André, el narrador y alrededor de quien se forma la historia, no es parte de la familia, habla desde el recuerdo y la espera del tiempo que dictará su porvenir. Su relación con la familia es forzada y antinatural; su padre describe en el sermón del capítulo IX una relación que se opone a los principios de André, a su añoranza por fundirse con el campo, la tierra y por relacionarse de una manera especial con las vacas, los becerros, las plantas y Sudanesa. Es visto como un animal, incluso por él mismo, quien se describe “redescubriendo sin demora en mí todo lo animal, pezuñas, quijadas y espuelas”. Este personaje es la pasión de la naturaleza que se opone a toda ley que rige en su familia. En el capítulo XII, se ve una extrañeza hacia el exterior por parte del resto, quienes tienen un plan de mantenerse en el hogar y abrigarse con lo conocido.

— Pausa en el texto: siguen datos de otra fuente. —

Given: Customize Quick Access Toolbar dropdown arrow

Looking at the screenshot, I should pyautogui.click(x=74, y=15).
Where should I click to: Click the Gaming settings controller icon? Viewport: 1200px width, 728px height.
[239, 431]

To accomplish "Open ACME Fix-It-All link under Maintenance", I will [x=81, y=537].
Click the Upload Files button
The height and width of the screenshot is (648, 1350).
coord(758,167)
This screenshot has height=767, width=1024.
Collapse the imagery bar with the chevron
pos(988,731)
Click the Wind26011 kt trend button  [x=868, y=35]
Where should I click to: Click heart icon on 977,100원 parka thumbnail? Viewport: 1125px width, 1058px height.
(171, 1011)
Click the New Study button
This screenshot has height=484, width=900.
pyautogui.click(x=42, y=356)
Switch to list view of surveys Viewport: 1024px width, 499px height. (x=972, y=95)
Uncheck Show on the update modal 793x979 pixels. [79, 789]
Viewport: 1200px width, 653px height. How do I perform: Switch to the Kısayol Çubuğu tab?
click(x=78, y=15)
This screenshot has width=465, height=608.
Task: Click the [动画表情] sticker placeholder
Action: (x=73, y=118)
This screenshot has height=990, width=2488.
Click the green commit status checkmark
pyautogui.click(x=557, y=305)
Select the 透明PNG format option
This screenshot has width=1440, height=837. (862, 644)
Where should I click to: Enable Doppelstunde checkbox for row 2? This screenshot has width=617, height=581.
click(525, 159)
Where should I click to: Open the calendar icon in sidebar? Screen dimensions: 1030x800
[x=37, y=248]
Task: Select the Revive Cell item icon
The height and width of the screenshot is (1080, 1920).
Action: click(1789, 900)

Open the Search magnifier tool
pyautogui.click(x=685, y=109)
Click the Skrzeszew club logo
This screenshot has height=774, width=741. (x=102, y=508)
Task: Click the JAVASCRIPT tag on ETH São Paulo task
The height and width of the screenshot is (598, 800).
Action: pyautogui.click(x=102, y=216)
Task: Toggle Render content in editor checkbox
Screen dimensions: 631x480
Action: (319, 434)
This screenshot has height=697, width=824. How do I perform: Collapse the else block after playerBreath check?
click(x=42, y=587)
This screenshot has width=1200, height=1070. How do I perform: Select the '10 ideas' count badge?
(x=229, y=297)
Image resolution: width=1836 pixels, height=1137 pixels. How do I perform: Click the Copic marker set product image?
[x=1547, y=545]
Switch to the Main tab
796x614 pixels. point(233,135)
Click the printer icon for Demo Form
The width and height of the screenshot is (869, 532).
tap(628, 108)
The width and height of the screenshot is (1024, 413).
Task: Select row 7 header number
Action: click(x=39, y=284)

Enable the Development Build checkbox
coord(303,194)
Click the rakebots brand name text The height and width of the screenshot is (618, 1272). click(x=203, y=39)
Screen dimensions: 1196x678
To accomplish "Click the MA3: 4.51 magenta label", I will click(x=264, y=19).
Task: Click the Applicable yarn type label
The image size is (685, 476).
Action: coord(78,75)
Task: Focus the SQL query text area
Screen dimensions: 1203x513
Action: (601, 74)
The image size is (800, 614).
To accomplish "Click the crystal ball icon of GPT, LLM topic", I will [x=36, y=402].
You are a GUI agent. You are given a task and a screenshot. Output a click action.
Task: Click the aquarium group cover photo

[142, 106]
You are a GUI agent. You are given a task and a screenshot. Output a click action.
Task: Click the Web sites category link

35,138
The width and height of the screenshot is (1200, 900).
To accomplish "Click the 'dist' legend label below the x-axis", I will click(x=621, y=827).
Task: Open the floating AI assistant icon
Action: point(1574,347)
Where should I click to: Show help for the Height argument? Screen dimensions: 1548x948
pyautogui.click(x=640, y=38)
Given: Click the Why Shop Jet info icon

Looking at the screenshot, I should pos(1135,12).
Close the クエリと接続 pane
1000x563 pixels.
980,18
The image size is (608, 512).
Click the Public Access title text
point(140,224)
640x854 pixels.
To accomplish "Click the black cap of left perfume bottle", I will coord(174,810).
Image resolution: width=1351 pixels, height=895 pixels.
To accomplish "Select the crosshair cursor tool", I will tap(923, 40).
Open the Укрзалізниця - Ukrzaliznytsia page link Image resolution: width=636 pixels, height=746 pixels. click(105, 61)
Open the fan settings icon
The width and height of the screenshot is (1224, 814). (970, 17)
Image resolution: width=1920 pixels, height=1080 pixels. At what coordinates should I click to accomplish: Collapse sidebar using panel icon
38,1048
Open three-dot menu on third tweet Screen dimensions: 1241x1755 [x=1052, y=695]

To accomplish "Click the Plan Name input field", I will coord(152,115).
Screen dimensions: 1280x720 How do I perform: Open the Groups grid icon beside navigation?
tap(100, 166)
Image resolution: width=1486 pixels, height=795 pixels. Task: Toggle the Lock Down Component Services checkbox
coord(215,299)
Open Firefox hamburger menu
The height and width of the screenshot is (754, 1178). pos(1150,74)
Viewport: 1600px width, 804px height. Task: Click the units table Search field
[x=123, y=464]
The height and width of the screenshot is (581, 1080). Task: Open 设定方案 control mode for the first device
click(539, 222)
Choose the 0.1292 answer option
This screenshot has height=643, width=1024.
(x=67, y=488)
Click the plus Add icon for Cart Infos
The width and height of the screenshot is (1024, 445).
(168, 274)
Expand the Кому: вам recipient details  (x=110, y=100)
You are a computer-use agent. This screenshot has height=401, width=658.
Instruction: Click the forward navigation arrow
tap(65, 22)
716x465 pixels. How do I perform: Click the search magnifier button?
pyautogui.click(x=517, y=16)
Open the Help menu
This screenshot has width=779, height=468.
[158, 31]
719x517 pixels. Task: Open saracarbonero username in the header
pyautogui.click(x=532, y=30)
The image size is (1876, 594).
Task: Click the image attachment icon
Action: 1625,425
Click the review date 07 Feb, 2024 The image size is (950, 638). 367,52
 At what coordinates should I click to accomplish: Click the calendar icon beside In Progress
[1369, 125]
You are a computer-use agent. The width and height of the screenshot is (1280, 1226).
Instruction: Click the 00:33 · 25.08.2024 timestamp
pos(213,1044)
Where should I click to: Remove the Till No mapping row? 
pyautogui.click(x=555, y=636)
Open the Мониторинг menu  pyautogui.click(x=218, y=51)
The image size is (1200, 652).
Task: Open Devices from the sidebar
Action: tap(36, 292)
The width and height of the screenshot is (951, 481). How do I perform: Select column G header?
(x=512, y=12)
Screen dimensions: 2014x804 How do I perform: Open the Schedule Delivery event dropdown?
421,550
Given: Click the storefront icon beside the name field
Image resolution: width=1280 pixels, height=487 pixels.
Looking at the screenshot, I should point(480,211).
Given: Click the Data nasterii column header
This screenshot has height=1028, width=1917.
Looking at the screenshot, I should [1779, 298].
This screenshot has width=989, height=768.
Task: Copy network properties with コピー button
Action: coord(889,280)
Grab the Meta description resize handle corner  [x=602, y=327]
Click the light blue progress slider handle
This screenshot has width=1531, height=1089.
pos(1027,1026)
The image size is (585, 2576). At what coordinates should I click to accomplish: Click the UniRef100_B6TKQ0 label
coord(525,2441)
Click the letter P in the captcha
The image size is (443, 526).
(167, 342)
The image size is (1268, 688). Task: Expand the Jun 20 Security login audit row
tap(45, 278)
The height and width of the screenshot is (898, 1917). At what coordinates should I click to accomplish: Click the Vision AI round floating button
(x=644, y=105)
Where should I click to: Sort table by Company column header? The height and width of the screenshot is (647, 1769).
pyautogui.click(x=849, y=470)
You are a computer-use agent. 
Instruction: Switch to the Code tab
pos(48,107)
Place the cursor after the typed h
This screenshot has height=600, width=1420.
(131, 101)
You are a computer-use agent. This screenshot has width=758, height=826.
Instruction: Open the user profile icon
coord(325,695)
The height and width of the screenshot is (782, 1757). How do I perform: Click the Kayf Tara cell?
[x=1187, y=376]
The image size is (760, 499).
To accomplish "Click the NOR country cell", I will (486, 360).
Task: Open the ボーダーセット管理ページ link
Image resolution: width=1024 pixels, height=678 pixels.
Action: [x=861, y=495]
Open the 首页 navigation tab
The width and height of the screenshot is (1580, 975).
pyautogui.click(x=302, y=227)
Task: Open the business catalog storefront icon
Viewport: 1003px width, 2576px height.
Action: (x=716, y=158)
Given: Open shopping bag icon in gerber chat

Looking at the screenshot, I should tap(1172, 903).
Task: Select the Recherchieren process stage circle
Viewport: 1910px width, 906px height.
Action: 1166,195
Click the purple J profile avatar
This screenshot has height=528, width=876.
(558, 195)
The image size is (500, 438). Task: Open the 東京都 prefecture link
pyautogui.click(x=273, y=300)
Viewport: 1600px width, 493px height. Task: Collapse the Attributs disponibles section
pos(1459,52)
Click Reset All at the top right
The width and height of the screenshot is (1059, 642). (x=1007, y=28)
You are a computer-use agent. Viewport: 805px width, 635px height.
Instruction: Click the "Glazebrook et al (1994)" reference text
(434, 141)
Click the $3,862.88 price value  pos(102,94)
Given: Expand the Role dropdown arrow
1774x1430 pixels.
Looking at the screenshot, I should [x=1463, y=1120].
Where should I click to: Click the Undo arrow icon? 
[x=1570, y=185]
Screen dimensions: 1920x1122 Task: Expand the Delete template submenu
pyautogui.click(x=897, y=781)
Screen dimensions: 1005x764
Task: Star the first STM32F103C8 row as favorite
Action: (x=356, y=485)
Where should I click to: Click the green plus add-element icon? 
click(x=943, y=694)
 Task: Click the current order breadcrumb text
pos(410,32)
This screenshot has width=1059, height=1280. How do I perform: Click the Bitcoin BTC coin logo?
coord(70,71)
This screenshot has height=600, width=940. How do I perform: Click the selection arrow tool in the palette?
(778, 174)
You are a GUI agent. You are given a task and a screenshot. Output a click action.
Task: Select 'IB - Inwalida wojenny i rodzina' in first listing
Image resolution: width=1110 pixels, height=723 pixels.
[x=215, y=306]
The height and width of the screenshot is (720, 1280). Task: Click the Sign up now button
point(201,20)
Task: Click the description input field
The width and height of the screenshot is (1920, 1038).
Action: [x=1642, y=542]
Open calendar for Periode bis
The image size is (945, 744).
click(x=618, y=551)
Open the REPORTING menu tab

André rompe con el molde y la tradición familiar al exiliarse por amor. Es el hijo que, finalmente, vuelve para romper con los estándares familiares e interrumpir el curso natural establecido para su apellido a lo largo de las generaciones. En la obra destaca la figura del padre recto e impasible; la figura paterna se mantiene como una estructura familiar irrompible desde el abuelo: “nadie amó más, nadie conoció mejor el camino de nuestra unión, siempre guiada por la figura de nuestro abuelo, ese viejo espigado esculpido con la madera de los muebles de la familia; era él, Pedro, era él en verdad nuestra veta ancestral […] en realidad era él quien nos guiaba”. En seguida, Pedro —el hermano encargado de hacer que el hijo pródigo vuelva— reafirma la posición intocable del padre: “ «Pedro, hermano mío, eran inconsistentes los sermones de nuestro padre», dije de pronto con la frivolidad de quien se rebela, sintiendo por un instante, aunque fugaz, que su mano ensayaba con aspereza el gesto de reprimenda”. En el pasaje se aprecia tanto el recelo de André, el hijo exiliado, como la firmeza de Pedro, el primogénito que indudablemente reemplazará con el tiempo las figuras del abuelo y el padre:  “su mano dibujó garabatos en el aire, atemorizadores, esa misma mano que ya ensayaba con seguridad la sucesión de la mano de nuestro padre”.

Labranza arcaica puede ser un libro al que es complicado acercarse en un principio, pues la prosa trabajada y abundante en metáforas crea imágenes que pueden hacer que el lector pierda el hilo en el primer acercamiento. A esto se suma un rechazo inicial hacia lo que parece un exceso de punto y comas que, sea por la traducción o por la versión original, favorece el ritmo, pero entorpece la lectura al mismo tiempo. Si bien la obra se logra con maestría, Sexto Piso deja algo que desear, pues en la obra se observa una gran variedad de errores en cuanto a la disposición del texto que distrae de la lectura; las líneas se prestan a la confusión entre renglones y los grandes espacios en blanco generan falsas pausas y ritmos equivocados. Estos errores son especialmente importantes si se toma en cuenta que las pausas y el ritmo de la lectura son esenciales, pues hay una importancia evidente del tiempo, tanto dentro de la lectura como a nivel estructural.

Dentro de la obra se pide paciencia y se habla del tiempo como una entidad capaz de construir y definir el futuro; por otro lado, en la estructura es necesario entender en qué momento suceden las acciones y qué se deriva de ellas. Es así que la obra se define por el tiempo en diversos niveles. Es el tiempo el que entrelaza la trama y construye la forma del libro. El pasado y el presente se intercalan y conviven de manera que se complementan y permiten que se dé un panorama general de la historia a partir de los fragmentos en diferentes tiempos narrativos.